Internationally acclaimed product designer, Naoto Fukasawa has had a hand in the development of numerous products and a variety of projects since 2002 as a MUJI advisory board member.

Fukasawa is known for designs that integrate just enough function with absolute minimal form. He considers not only the relationship between behavior and object, but he delves into observing the space in which that relationship is formed. It is in this process that his products, with a simple and minimalist tatazumai (the presence of an object), are born.

How does Fukasawa see the Compact Life concept proposed by MUJI?

“The concept of the MUJI brand came about in an age when the Japanese economy had grown rapidly and people were enjoying material wealth. So, in the original concept, there was a very strong element of having one’s day-to-day needs already met. This was an attitude formed because people were saturated with material wealth, and in this sense, [the Compact Life concept] shows a return to our origins. At the same time, I think the concept accurately captures the direction in which today’s society is moving.”

Storage as Walls, Function as Extension of the Body

The environment in which we live has gradually changed as homes and household appliances have evolved and information technology has developed. Fukasawa evaluates these changes in terms of “walls and bodies.” He says that most of the tools we use every day without thinking tend to evolve into extensions of either our walls or our own bodies.

He explains: “The clearest example of this is the television. Old TVs were cathode-ray sets, which took up a great deal of space. This evolved to liquid crystal displays with very thin screens, and TVs can now be embedded in walls or hung on them. On the other hand, we can also watch video now on palm-sized smart phones and tablets. The latter are examples of objects that have evolved into extensions of our bodies.”

Looking at our living spaces today in these terms is enlightening for just how many objects fit his description — air conditioning and lighting fixtures embedded in ceilings, kitchen appliances housed in wall cabinets.
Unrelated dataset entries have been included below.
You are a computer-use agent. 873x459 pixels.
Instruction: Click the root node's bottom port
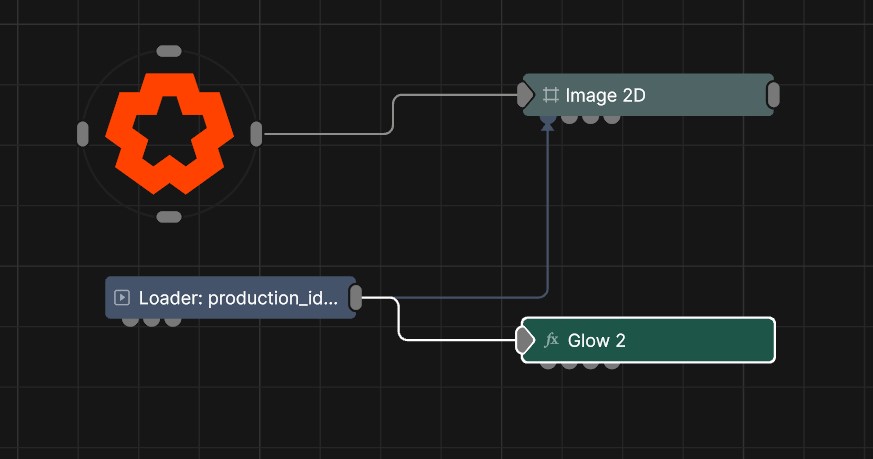[169, 217]
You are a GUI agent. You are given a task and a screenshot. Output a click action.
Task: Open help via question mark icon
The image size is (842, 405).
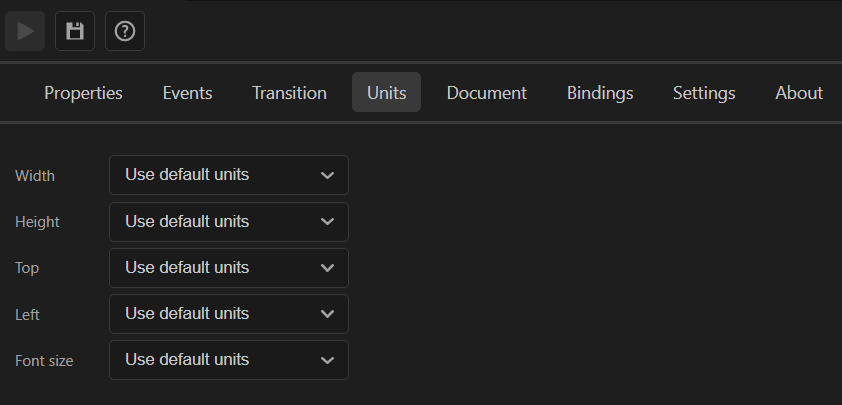[x=125, y=31]
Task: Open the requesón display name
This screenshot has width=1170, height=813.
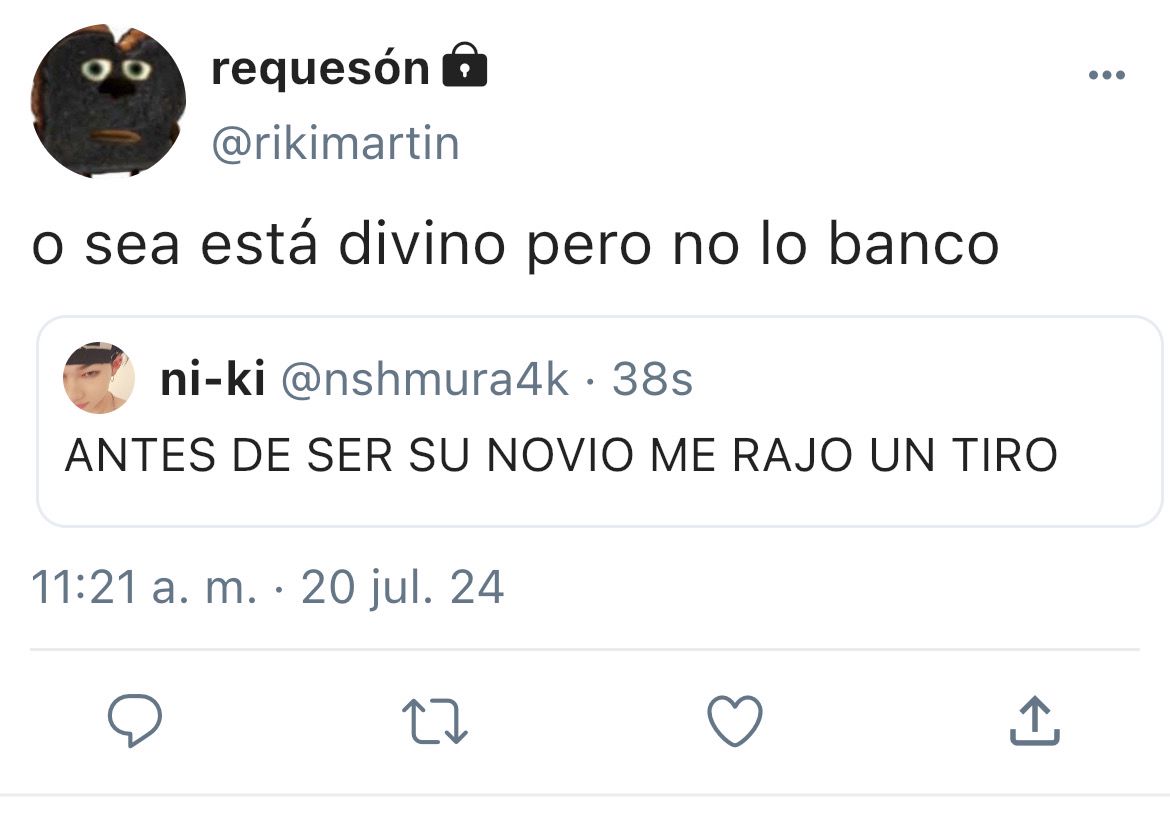Action: [x=321, y=69]
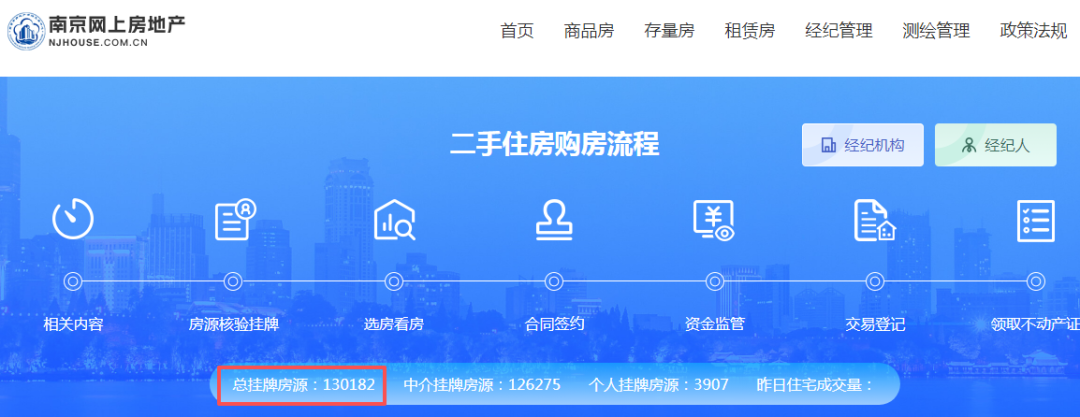Navigate to 政策法规 in the menu
Viewport: 1080px width, 417px height.
1033,31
“We are gradually moving toward a world in which form will disappear and only function will remain. Things will continue to move in this direction. As a result, it should be possible in the future to live without material objects at all. However, the more we prioritize function and efficiency, the more richness we lose. And at that point, we find objects whose presence cannot be contained as extensions of a wall or of our bodies.”

Fukasawa says that when he designed products for European and North American manufacturers in the past, he appreciated their approach to design in which every detail — not only the design of the specific piece of furniture — was thoroughly discussed. If it were a table, what would sit on it? If it were shelves, what kind of books would they hold and how would they be arranged? This focus seems to view product design as one aspect of ambient design — designing furniture as part of the process of designing the space as a whole.

On Ambient Design

“I recently remodeled the closet in my house. In the process, I looked carefully at each jacket that would hang in it. I selected only the best jackets and the ones I love to wear. I kept only about half of what I had owned, and this gave me a great deal more room — about 10 centimeters between hangers. At first glance, it doesn’t appear as if anything exists in between my jackets, but the fact is the empty space is there; it is present. By adding this void space, I redesigned how the closet works as a whole, including the invisible, but very real flow of the space.”

A well-designed life is not simply a matter of fewer possessions, or of organizing things and storing them well. What is important is to identify for oneself those objects whose presence cannot be contained as extensions of a wall or of our bodies and to bring these objects into the workings of our daily lives. For example, calling attention to the beautiful emptiness of a particular space on a shelf by placing a rock found while traveling or a piece created by a master craftsperson there. The Japan Folk Crafts Museum, where Fukasawa serves as director, is surely a great resource in this respect.

“Objects that are totally ordinary, but that age in just the right way, captivate us. This happens, doesn’t it? These objects have a richness that is the polar opposite from material wealth, and perhaps that is why they are so captivating. As the elements of our daily life evolve into extensions of either the wall or our bodies, the idea of Compact Life describes a style of incorporating spaces that feel to us personally as bits of luxury.”